The CIOB has given its backing to two new industry websites.
It will provide funding and direct members to designingbuildings.co.uk, a Wikipedia-style collection of articles written by readers about the process of designing and developing buildings. The CIOB may also provide articles.
The CIOB is one of four organisations that will contribute cash to cover the site’s running costs for a year, which include editors and moderators to deal with articles and comments. The others are Rogers Stirk Harbour + Partners, Buro Happold, and Development Securities.
David Trench, chairman of Designing Buildings Wiki, said he hopes to get eight sponsors to contribute a total of £50,000.
Trench added that he hoped the site, which launched in June, would allow the different disciplines of the building industry to become more collaborative. He said: “The CIOB, with its unequalled body of knowledge and wide membership, is a welcome new supporter of the site. Together we hope to make the industry less fragmented, better integrated, more efficient and more innovative.”

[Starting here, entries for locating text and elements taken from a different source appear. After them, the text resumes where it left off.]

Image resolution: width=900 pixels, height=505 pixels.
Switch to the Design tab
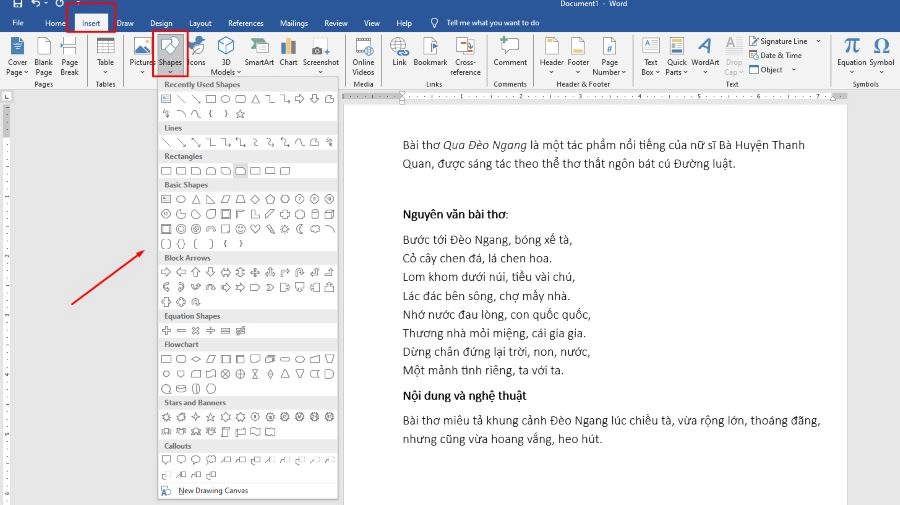click(x=161, y=22)
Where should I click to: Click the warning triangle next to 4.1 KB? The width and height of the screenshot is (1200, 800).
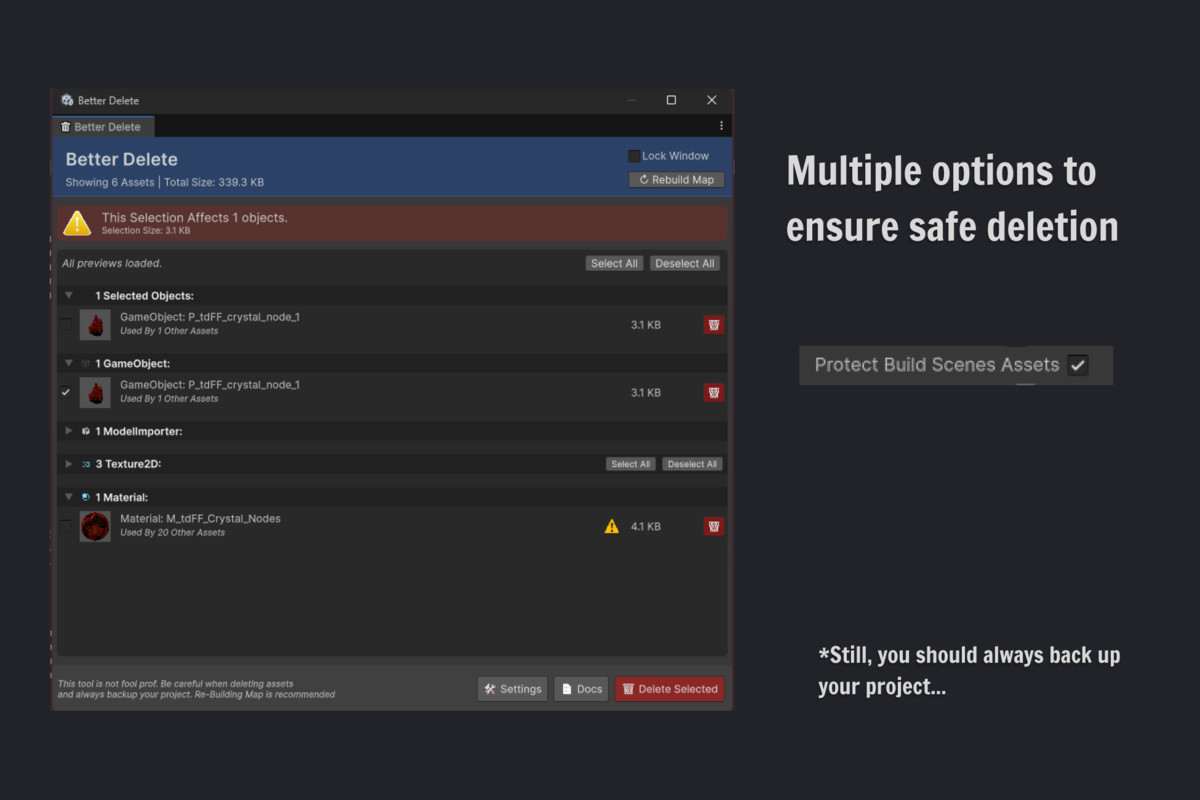[612, 525]
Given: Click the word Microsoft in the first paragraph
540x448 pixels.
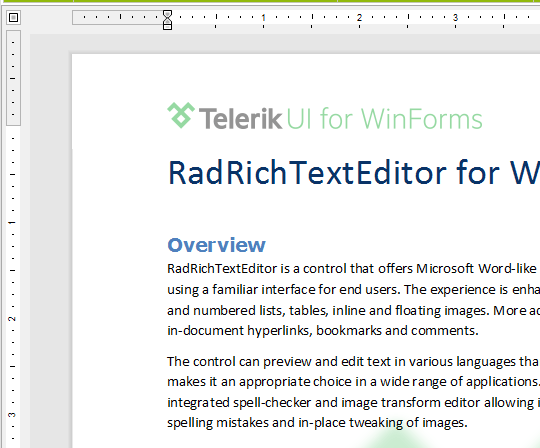Looking at the screenshot, I should (445, 269).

The CIOB is also sponsoring the Supply Chain Sustainability School which provides tailored, online sustainability advice at www.supplychainschool.co.uk. The school, founded by Skanska, Kier, Lend Lease, Morgan Sindall, Sir Robert McAlpine, Willmott Dixon and Aggregate Industries, also holds workshops and training days for suppliers.
Emma-Jane Allen, senior project manager at Action Sustainability, a partner in the project, said the CIOB would promote it to members.
QR codes set to present Institute’s ‘friendly’ face
The CIOB is embracing QR code technology, and will print the digital code on every subscription renewal pack sent out in this year’s renewal campaign, plus all new membership cards issued from November this year.
Anyone scanning the code on a smartphone or tablet device will be taken to the landing page for a specially-devised section of the CIOB website. Content will change regularly and will include access to the CIOB’s “About us” video, as well as the monthly e-newsletter.
According to CIOB event co-ordinator Alison Clayton, the initiative is seen as both “an information tool for existing members and a way of interesting new members”.
“For members, who are the ones carrying the cards, it’s a prompt to keep up to date with the CIOB world. Or if they’re with someone who’s interested in the CIOB, it’s a way to enter a ‘friendly’ area
of the website,” she explained.
Everyone who renews their subscription by the end of December will receive a new-style membership card.
The initiative, which has been taken forward by CIOB chief executive Chris Blythe, follows a successful taster project at the CIOB BIM conference in Dublin in June. The event flyer included a QR code, and Clayton says the experiment was “quite a success”. “Not everyone has a smartphone, but they are becoming widespread and we want to reflect the technology our members are using,” she said.